When I see videos of myself dancing, it’s really hard not to perceive the recording in the same way I view those digital signatures. Just like the signatures, the result goes against reason: I know how to sign my name, and it looks the same every time. I have an idea of what I want to communicate, and how I want the result to look. It’s the same with dancing. So then why isn’t the footage true to the performance experience? A single thing separates dance from the other visual arts: it is a passing moment – a three-dimensional, living, breathing, expression. The way I dance is my signature.
I’ve been spending a lot of time lately learning how to articulate what it’s like to watch other people dancing. That’s because after all of these years, I am still a die-hard ballet enthusiast. Of watching footage of myself dancing, I can only say it’s less than enjoyable. Sound self-deprecating? I don’t know another dancer who feels much differently. To try to explain the divide, I offer a glimpse into what it feels like to dance. I think it is this sensation that separates the experience of live performance from the film’s dull aftermath.
When I stand at the barre, feeling my body forming the positions that I’ve painstakingly trained it to make, a tingling sense of weightlessness creeps into the back of my spine, right between my shoulder blades. It’s a freedom that comes from years of developing my own extreme body control. I feel the familiar alertness trickle across my shoulders and down the backs of my arms, raising the hairs as it moves. Energy radiates out of my fingertips. The same energy extends out of the top of my head, through the center of my body, down through my feet into the floor, and in front of and behind me, radiating in all directions.

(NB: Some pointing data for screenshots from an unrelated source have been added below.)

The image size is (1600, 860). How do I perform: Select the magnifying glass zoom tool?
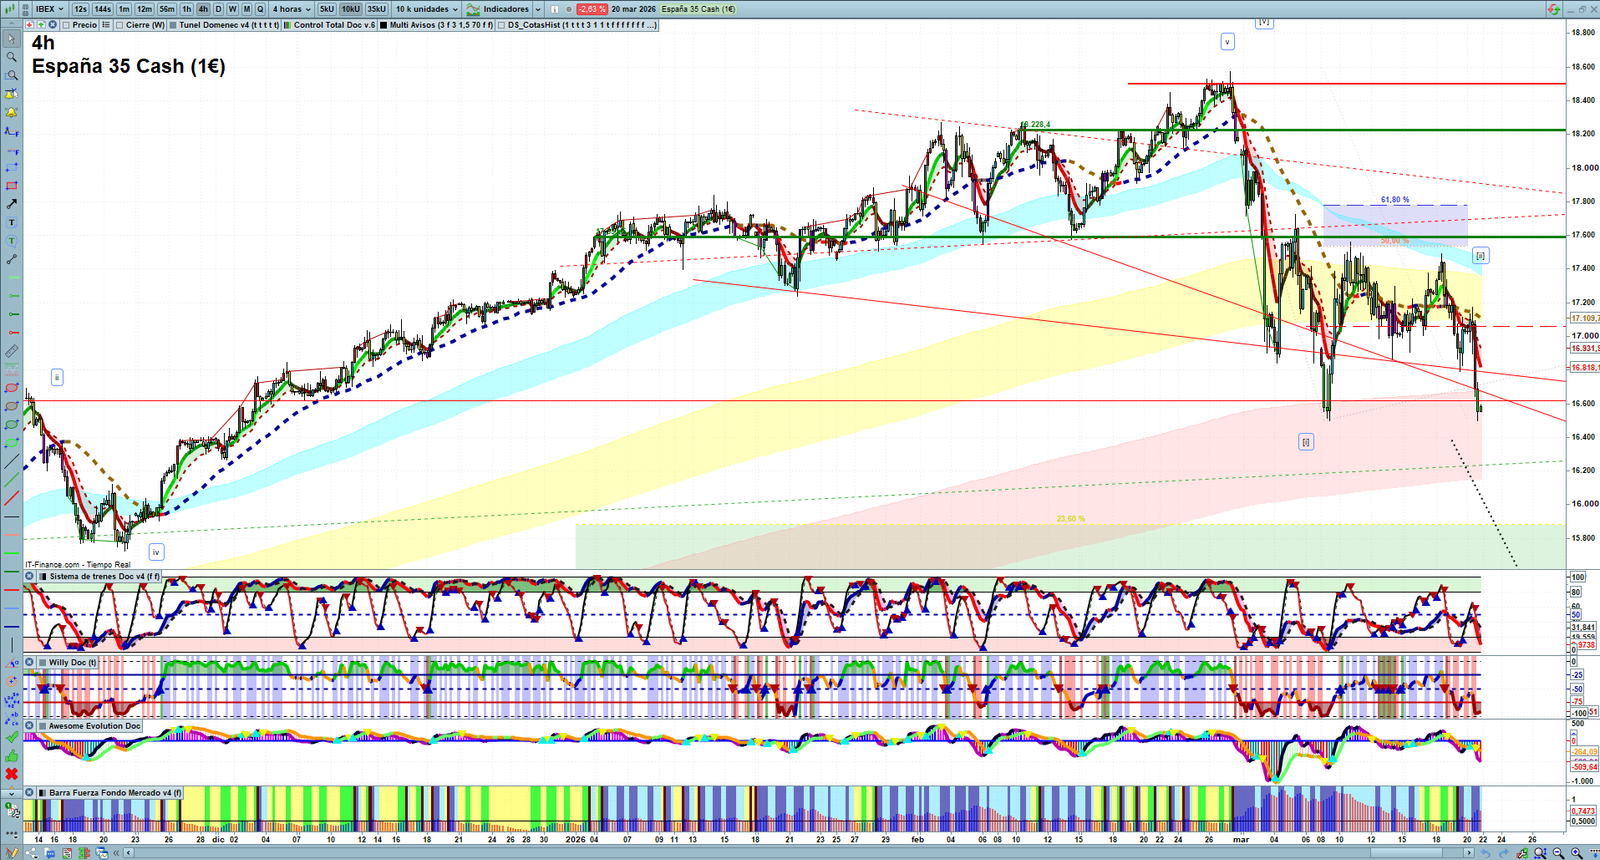tap(12, 57)
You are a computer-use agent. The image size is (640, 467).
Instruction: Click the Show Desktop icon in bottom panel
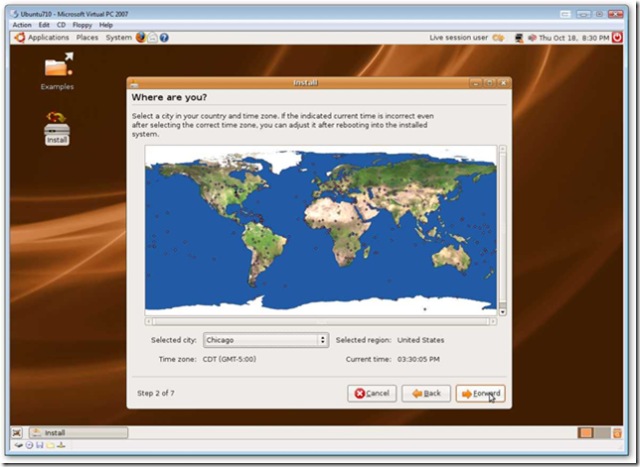[17, 433]
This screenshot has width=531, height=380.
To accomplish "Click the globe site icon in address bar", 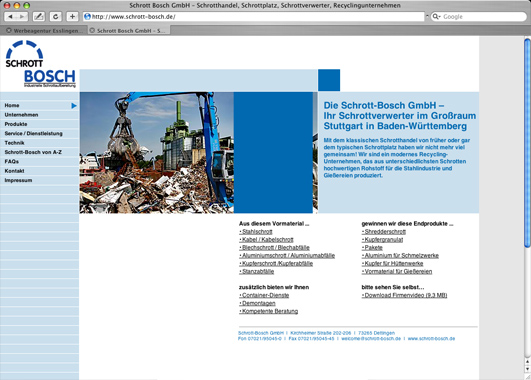I will 87,16.
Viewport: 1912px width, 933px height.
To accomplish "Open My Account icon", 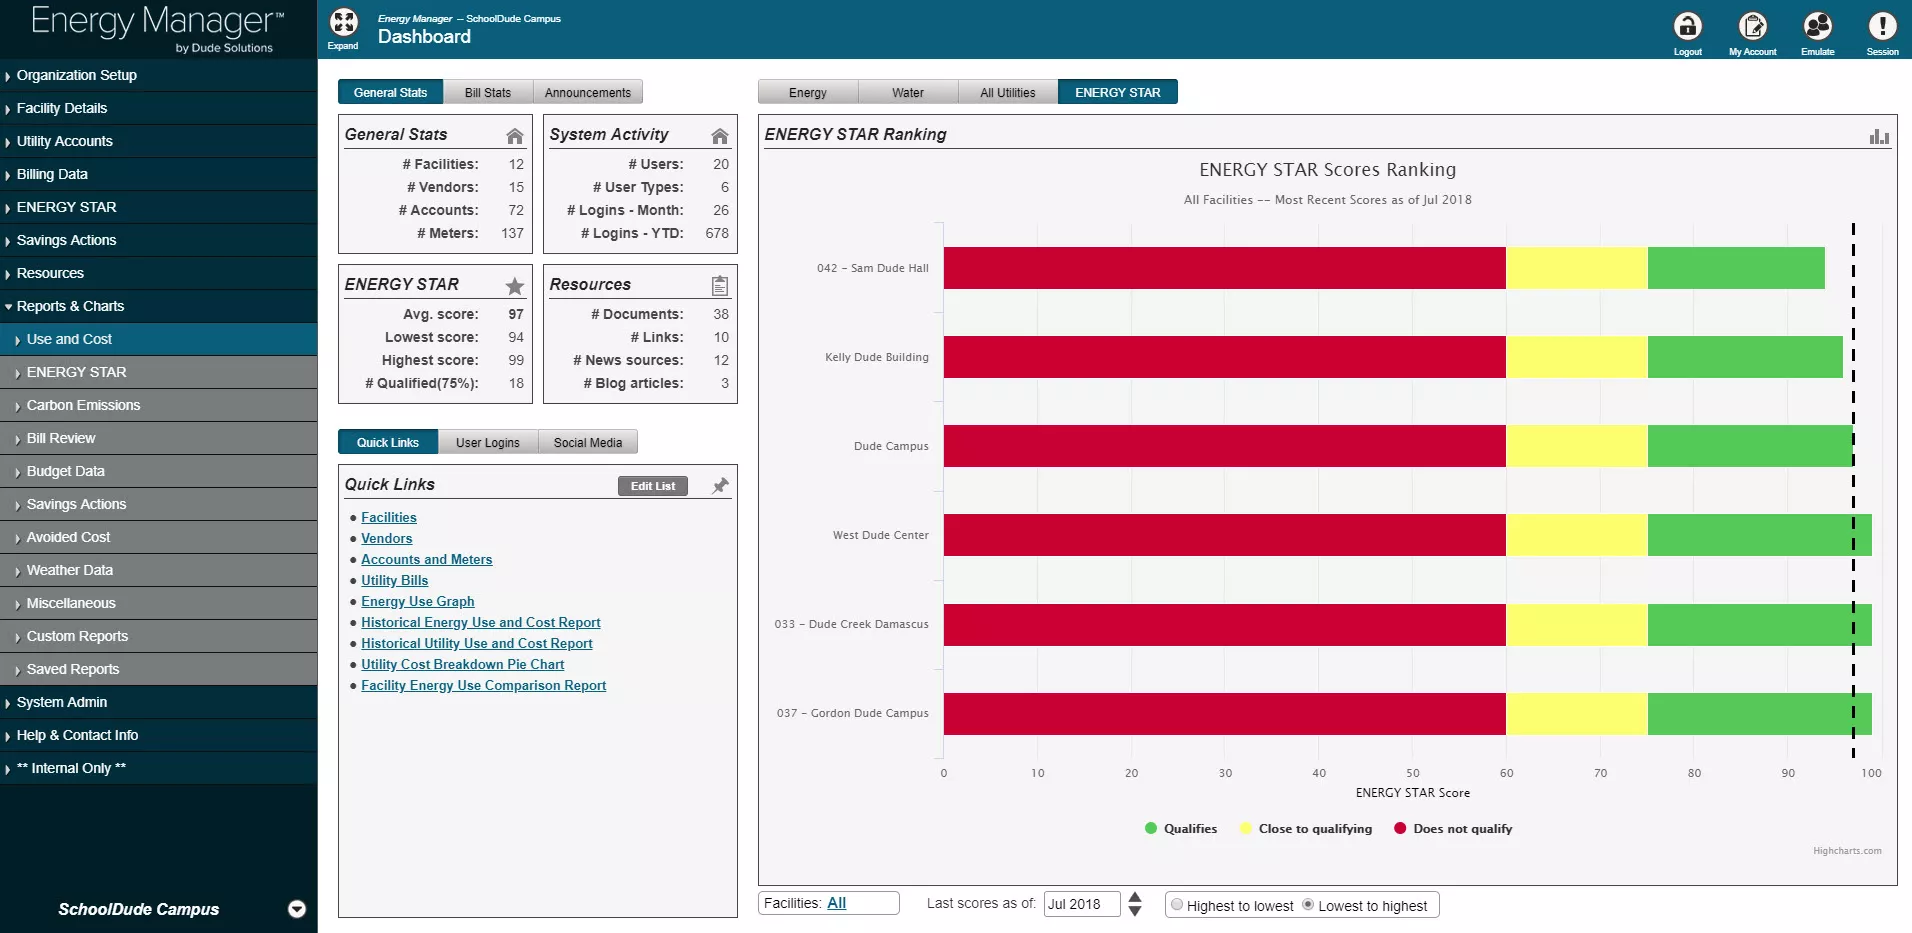I will click(x=1752, y=25).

Of course I don’t stay at the barre, but that’s where I collect the energy and organize how to use it. Then, in the center of the room, I face the challenge of letting go. This can be hard for me; there are so many details that I’m working on all the time, and I’m afraid that if I don’t think about everything constantly, my movements will come out looking like that dreaded digital signature: pure chaos. Releasing into the movements, though – really giving in – usually helps me let the energy do its job.
The energy has a mind of its own – if I gave it complete control, I’d whirl off-course. But over time I’ve learned to harness the energy by channeling it through the music that I hear. Dancers from different schools have different relationships to the music, but my background taught me to anticipate just enough to be able show what the music is doing. If not, it would look like I’m dragging behind, or just not listening – the most inconsiderate of offenses. But that’s just my opinion.

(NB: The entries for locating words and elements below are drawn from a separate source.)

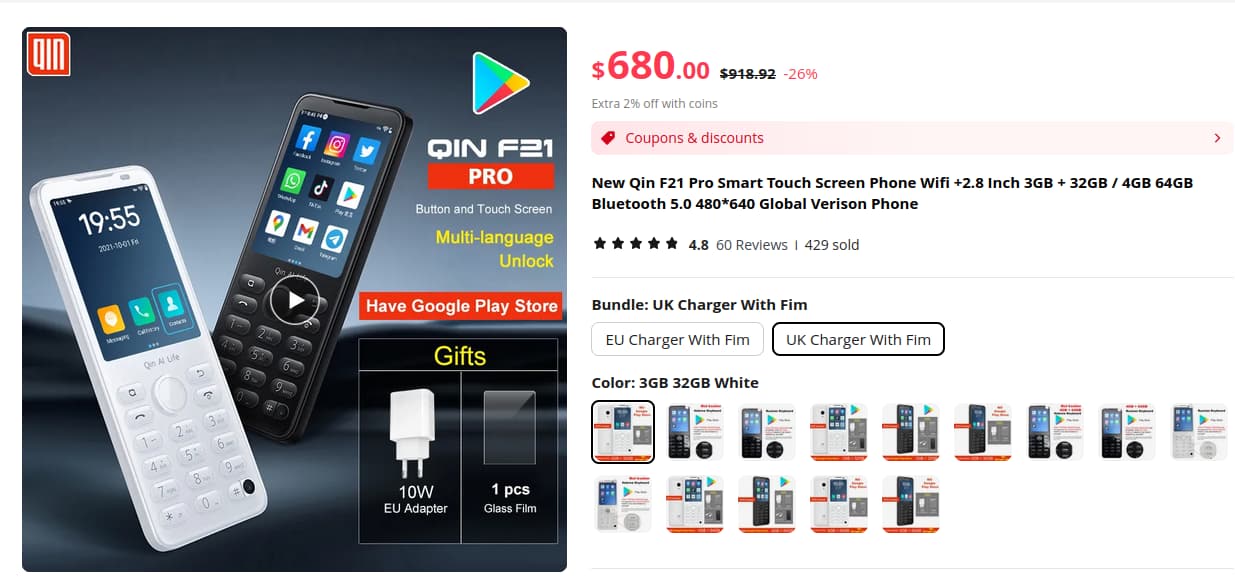This screenshot has height=578, width=1235.
Task: Pick the last color thumbnail in first row
Action: click(x=1199, y=432)
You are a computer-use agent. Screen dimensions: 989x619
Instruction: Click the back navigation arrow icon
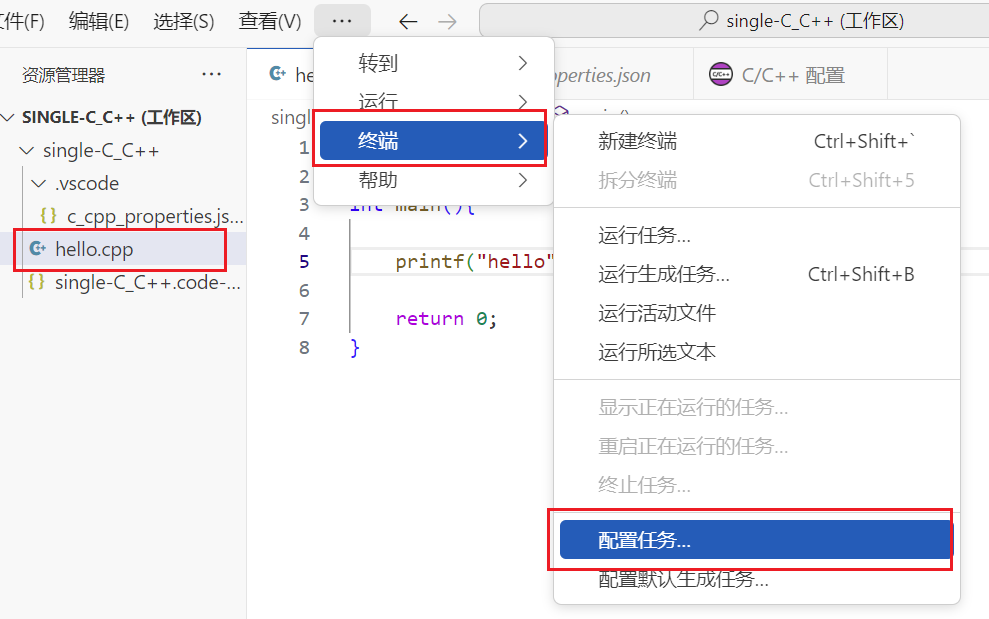pyautogui.click(x=408, y=21)
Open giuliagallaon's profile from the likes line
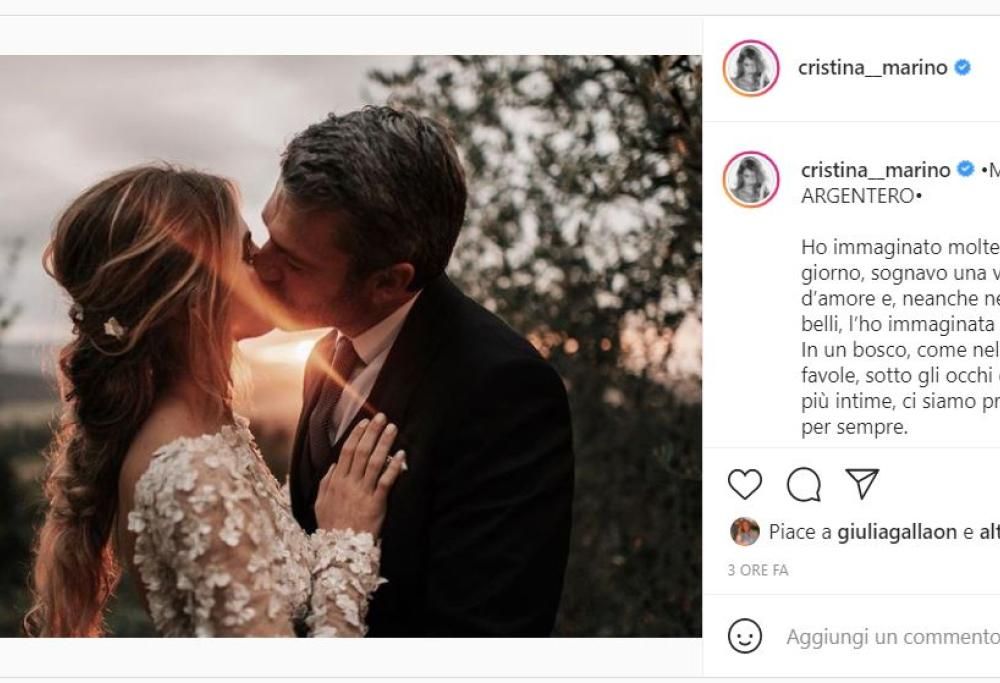 point(897,532)
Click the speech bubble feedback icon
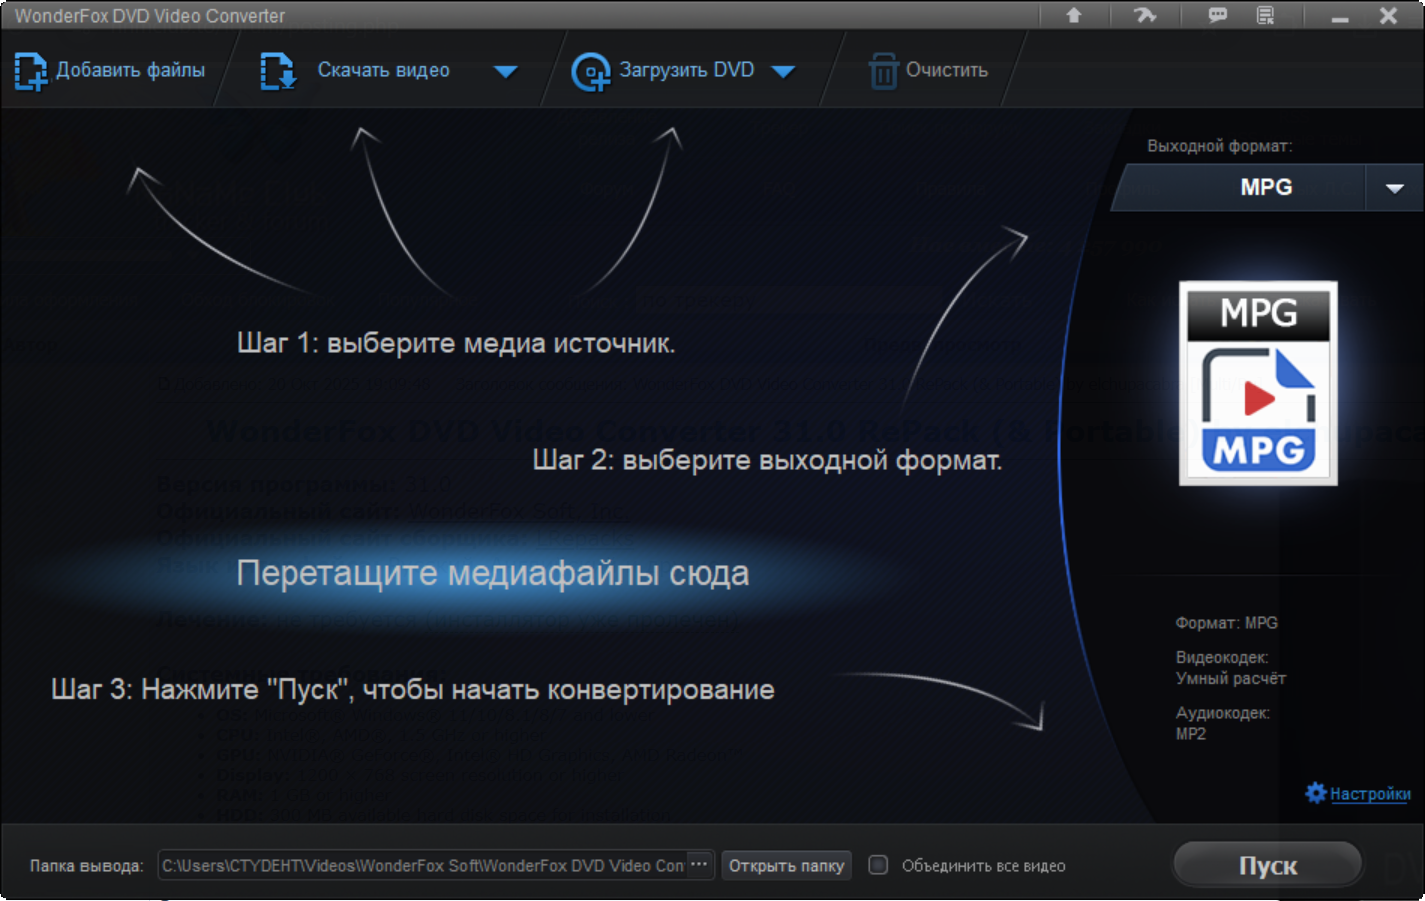This screenshot has width=1425, height=901. coord(1217,15)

I play a game of catch and release: throw the energy in a direction, let the music carry it through. The game takes practice, but it’s fun and there’s always something new to try. There are so many possibilities, even within the structure of choreography with set counts. And nobody can say that the expression isn’t mine if the choreography is someone else’s. It’s my body, my signature, my expression.
The greatest moment for me (and I’m sure you’ve heard it before) is the first performance after a rehearsal period. So much about the long process has been about figuring things out: fitting with the others, building strength and endurance, pushing past aches and pains. I like to think of this phase as gathering our collective energy. In the performance, though, we let go. When we’ve prepared for it, the weightlessness creeps in, picks us up from underneath our shoulder blades, and carries us through. The experience has exactly that other-worldly quality; how else do you explain why a half hour onstage feels both like ten seconds and ten years at the same time?

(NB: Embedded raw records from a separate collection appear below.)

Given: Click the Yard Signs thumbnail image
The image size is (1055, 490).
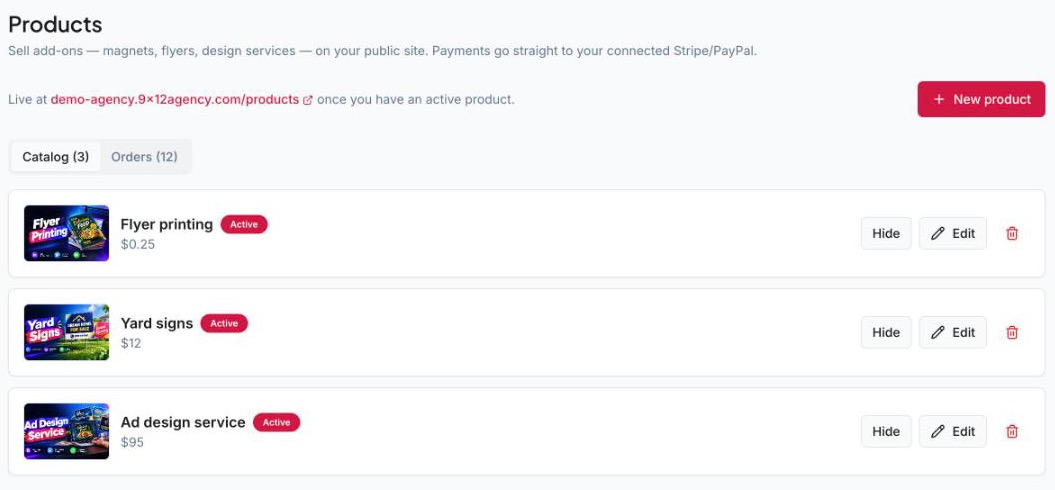Looking at the screenshot, I should (67, 332).
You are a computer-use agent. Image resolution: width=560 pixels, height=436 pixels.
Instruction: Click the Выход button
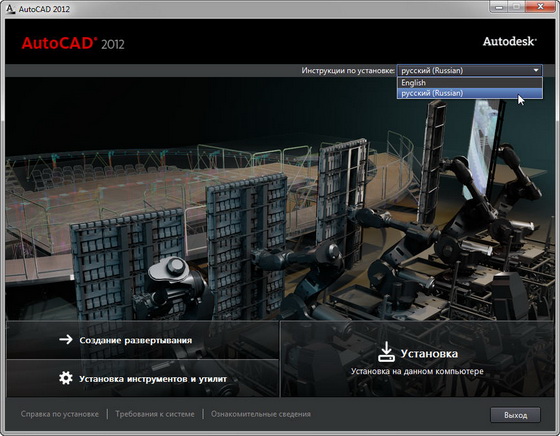pyautogui.click(x=515, y=415)
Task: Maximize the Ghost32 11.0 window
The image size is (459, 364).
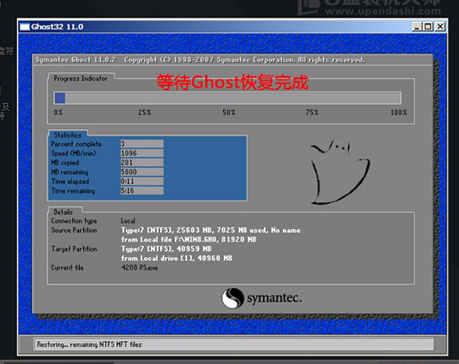Action: pyautogui.click(x=428, y=27)
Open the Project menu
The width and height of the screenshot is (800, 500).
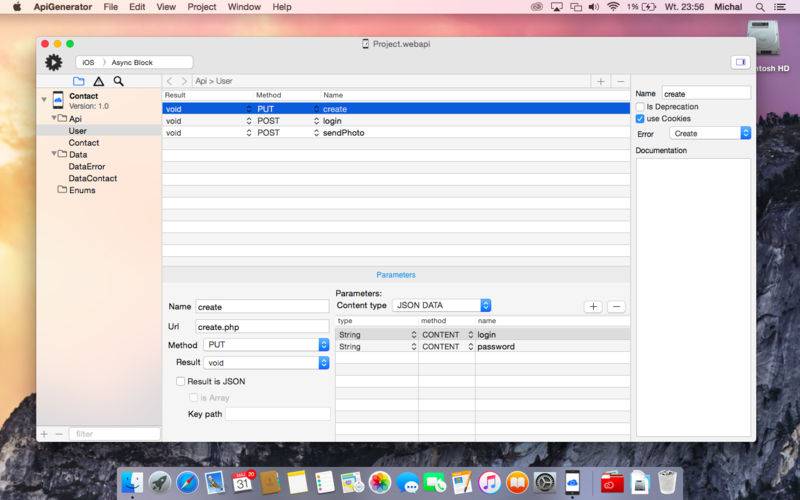[201, 7]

When I look back at the footage, there will probably be some moments that I enjoy (mixed in with the cringe-worthy ones). Mostly, the positive moments will trigger the memory of what it felt like to dance those parts: The complete stillness before the music began; running onstage from the wing at full speed, feeling the air parting around me; the inhale I took before falling backward, trusting that someone would catch me before I hit the ground. The live audience will have experienced all of these moments with me. They may not have been able to see the energy spurting out of me, but they’ll know that something was there. And they’ll know what my real signature looks like, or at least the energy-charged gestures that produced it.
You can’t capture that kind of energy on film. Well, I haven’t seen it done yet. I’m happy to have the chance to play around with words, even if in this case, they construct something that seems more like fantasy than reality. But the dance is meant to lift the viewer away from reality, at least for the duration of the performance. And if words can help in the process, then I’ll keep trying.